8- "Chris, in my opinion, the written word is not as conducive to good debate as is face-to-face conversation, which is why I prefer not engage in "arguments" on the internet, although I regretfully admit to having done so all too often in my not-too-distant past." And I have asked HOW many times to work this out by e-mails? And what have I got? Two "follows from your wife", one insinuated accusation of being xenophobic and Nazi-esque, one broadcast over Google+ that I was a fake friend, and tonight's deliberate provocation.

Let me tell you a story, Roland. My Dad thought that it was okay when drunk to bring up any sore spot he could, get his victim so upset that they would lash out, and then say, "Why are you yelling? I'm not yelling," as if it was some sort of victory. He found it a temporary balm to his self-esteem.

Well, now I'm not dealing with my dad, but I have the same situation- a person who claims to be a friend, does everything he can to provoke, then claims the other person is at fault. "Why are you yelling? I'm not yelling." And I refuse to put up with it anymore. You claim, "I don't attack you", but you did all those things I listed above.

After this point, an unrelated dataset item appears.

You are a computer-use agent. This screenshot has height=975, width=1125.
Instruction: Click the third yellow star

And the joke is, people will look at the web-trail and say, "this is all over whether Trump is a Nazi". But it isn't, and I realized that a while back. This is your self-esteem exercise. Well, I am good and tired of being bullied by people with low self-esteem who see me as an easy way to make a mark.

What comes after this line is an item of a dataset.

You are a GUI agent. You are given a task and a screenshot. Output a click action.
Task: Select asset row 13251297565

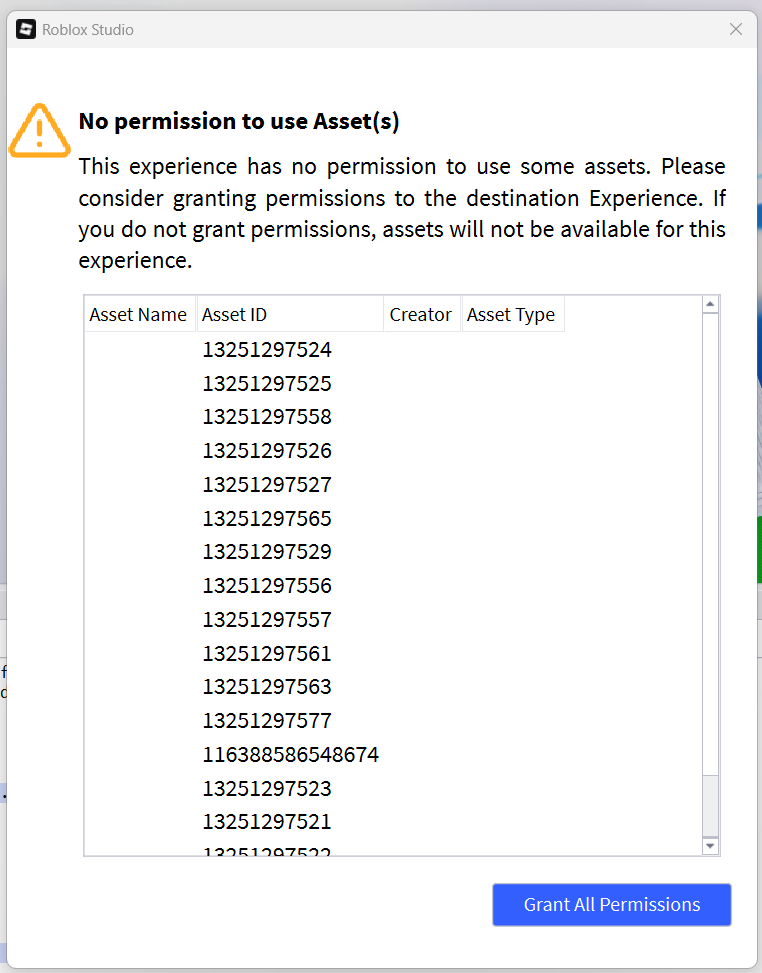click(x=267, y=519)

You think I have attacked you. I have been doing my very best NOT to do that, as I have said before, and considering the gun Satan has wanted me to fire, I still haven't. Damn you, figure it out, I have been trying to walk away before it gets REALLY truly ugly. But you want to just keep picking. What the hell happened to you?

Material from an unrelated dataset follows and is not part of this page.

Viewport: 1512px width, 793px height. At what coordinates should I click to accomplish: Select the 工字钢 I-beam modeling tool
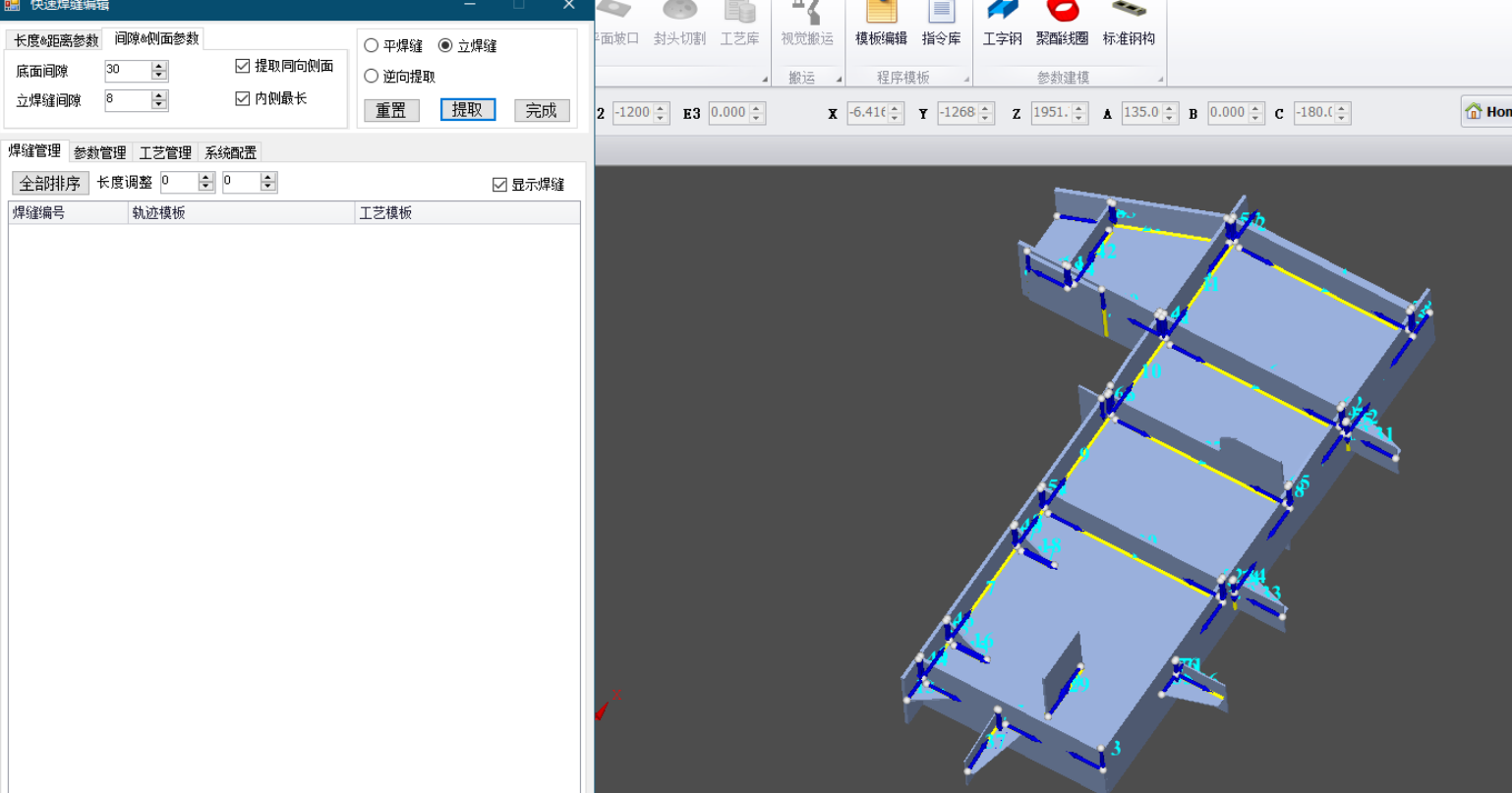tap(1002, 24)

I need to end this now. You have made it abundantly clear that whatever friendship is available would have to be at the expense of what I know to be right, and after tonight I really doubt that that would be anything more than just keeping me hitched to the self-esteem feeding trough. Have a good life, I wish you the best, but find someone else to drag down to bring you up.



From Roland Hansen to Chris Martin, January 7, 2018:

I see that selective perception/selective reasoning is your forté.
I also see that just like your god-like idol Trump, you believe your own lies.
You play psychologist, but I doubt you have anything close to the credentials required.
Your oft-referenced father-son relationship indicates that you have a deep-seated psychological problem.
It is unfortunate that you practice the psychological ego defense mechanisms of repression, regression, projection, reaction formation, and sublimation rather than accepting fact, truth, and honesty.
And, as I have stated before, "Oh. well."